• _Description of the task_
Rewrite the part of the material that opens with the line containing "Task: Open the MIME Types feature" and runs through its end, swapping "MIME Types" for "File Types" and changing nothing else. Leave the pictures out.

• _Data excerpts_
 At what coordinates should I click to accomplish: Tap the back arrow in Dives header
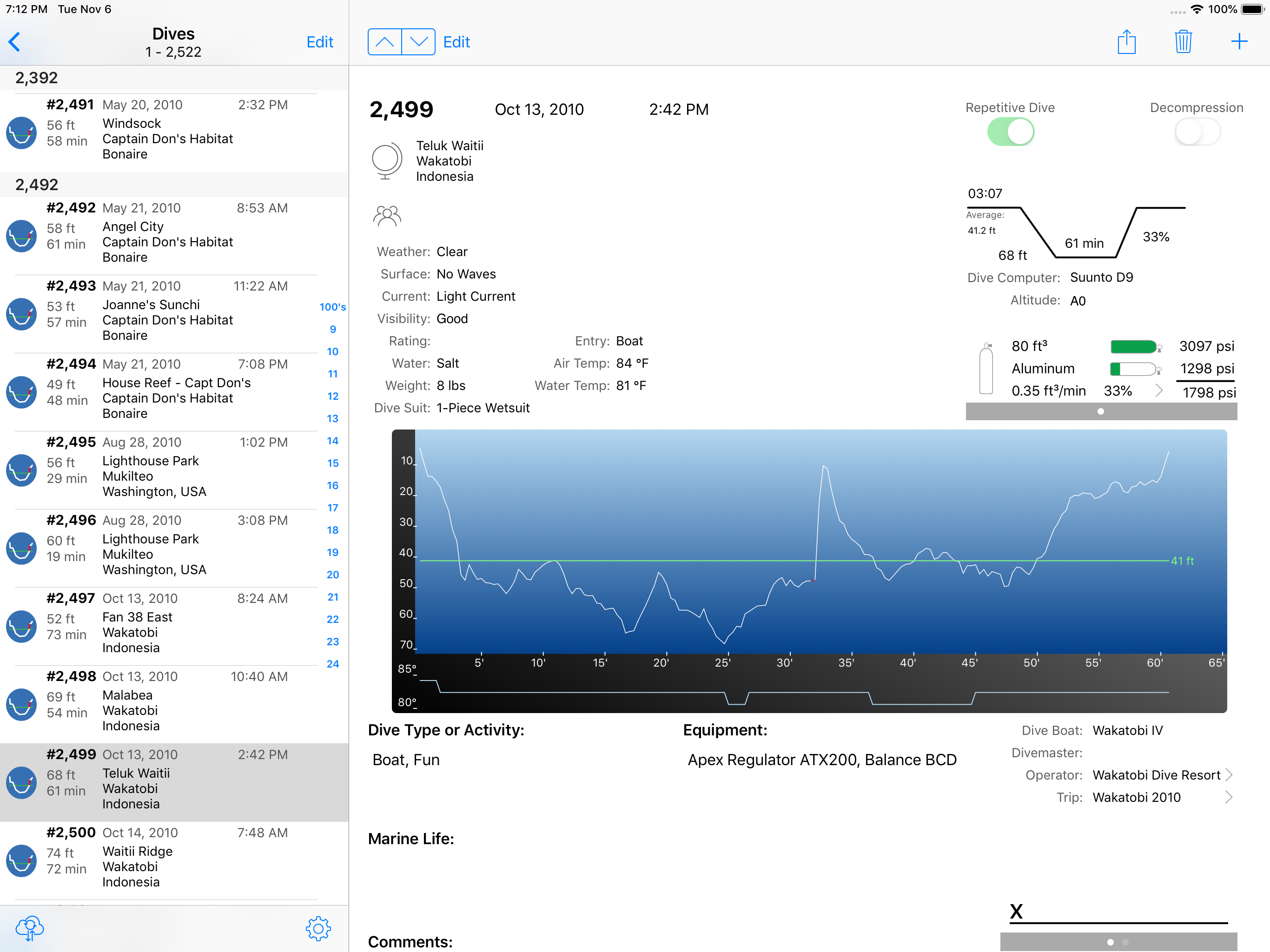(15, 42)

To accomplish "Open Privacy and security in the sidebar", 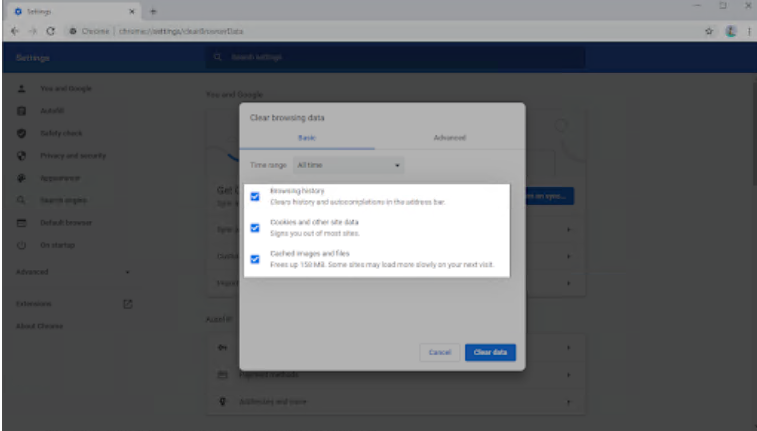I will (72, 156).
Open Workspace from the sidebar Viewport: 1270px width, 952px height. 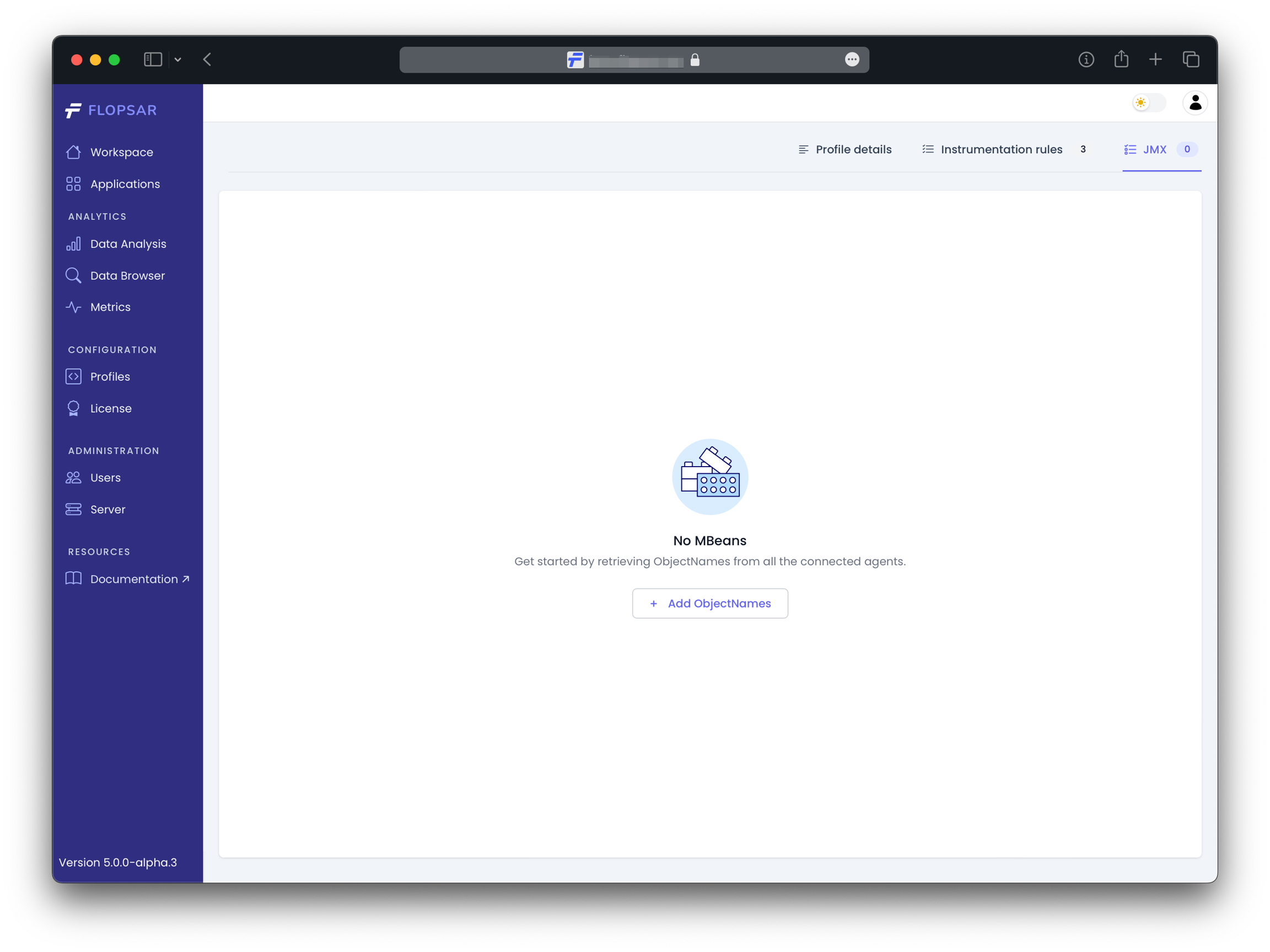click(x=121, y=152)
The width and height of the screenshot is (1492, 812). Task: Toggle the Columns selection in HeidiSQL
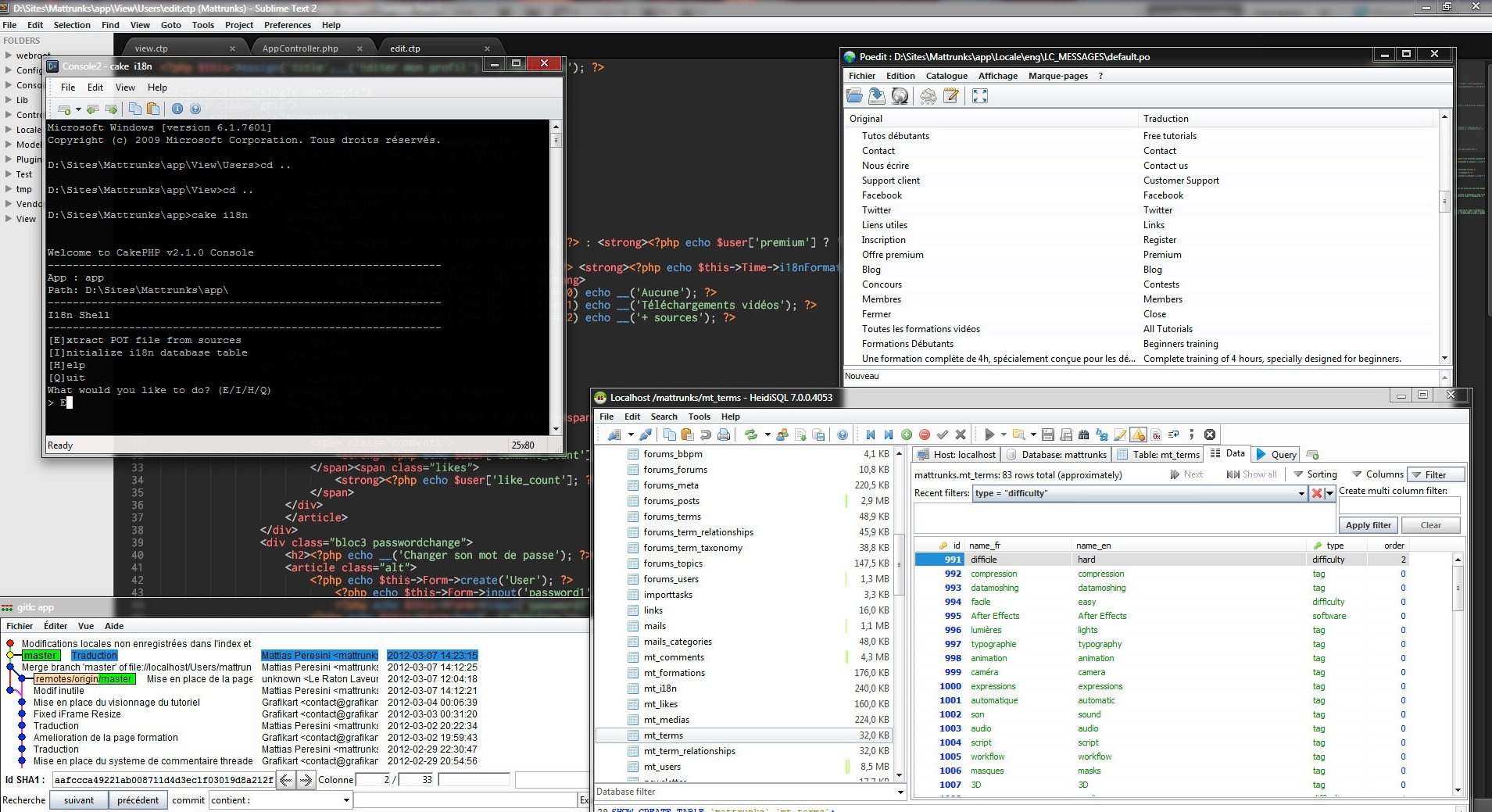[x=1378, y=474]
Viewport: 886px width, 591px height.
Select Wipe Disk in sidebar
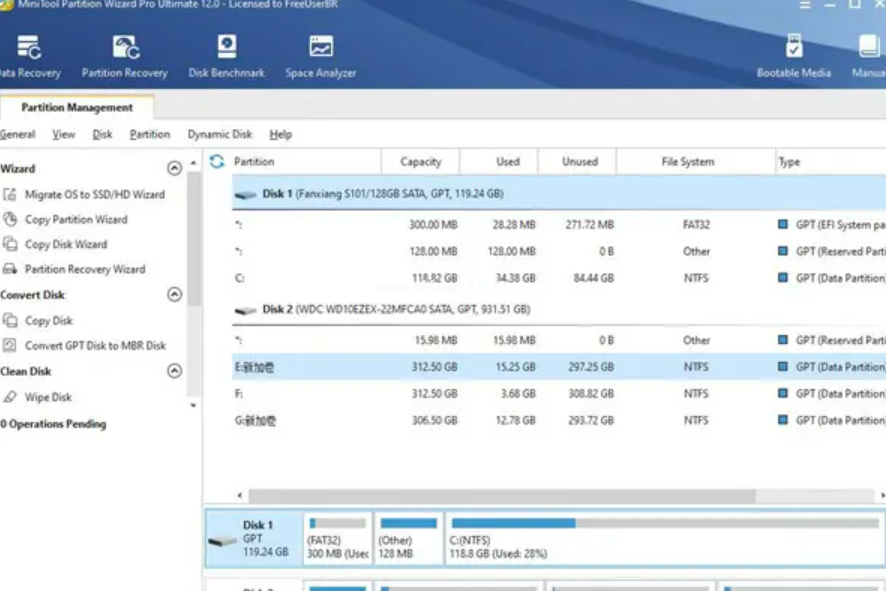[48, 397]
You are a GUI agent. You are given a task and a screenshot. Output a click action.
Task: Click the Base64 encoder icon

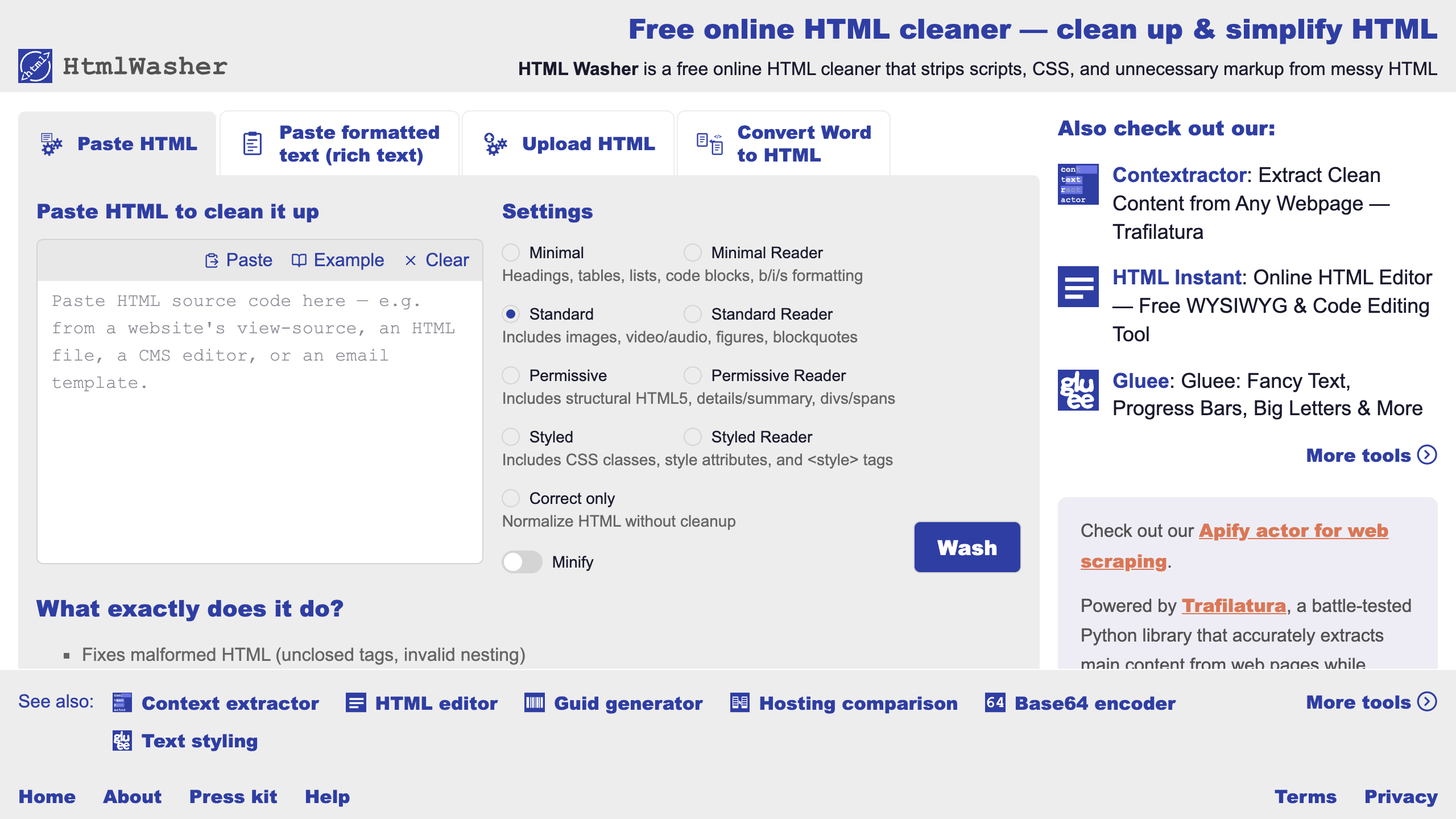click(995, 703)
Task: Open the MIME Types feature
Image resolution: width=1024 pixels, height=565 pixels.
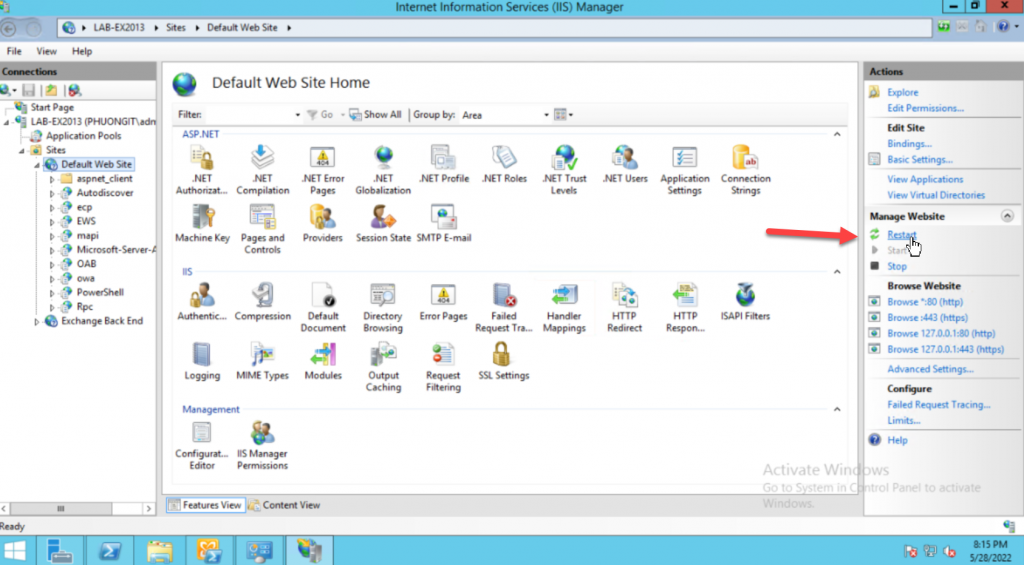Action: click(262, 355)
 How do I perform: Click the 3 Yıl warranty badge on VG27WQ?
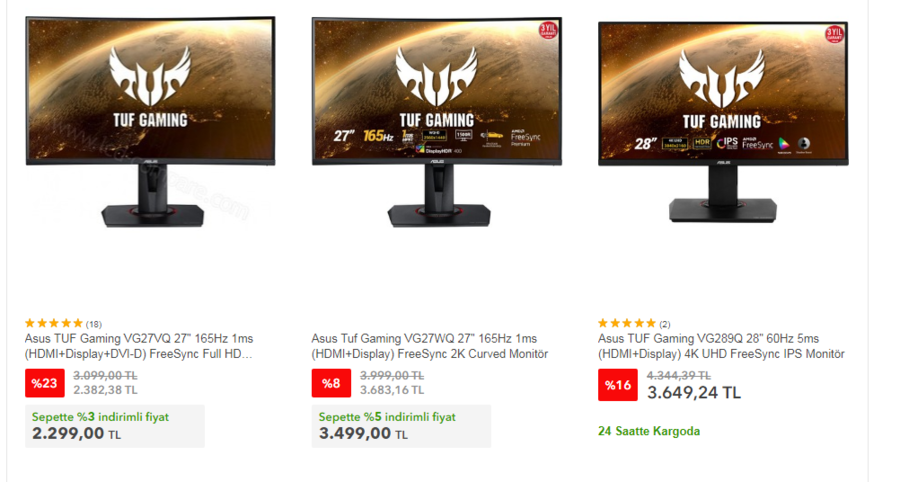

• _Solution for this task_
Task: Open the File Types feature
Image resolution: width=1024 pixels, height=565 pixels.
Action: click(262, 355)
 How do I perform: Click the 3 Yıl warranty badge on VG27WQ?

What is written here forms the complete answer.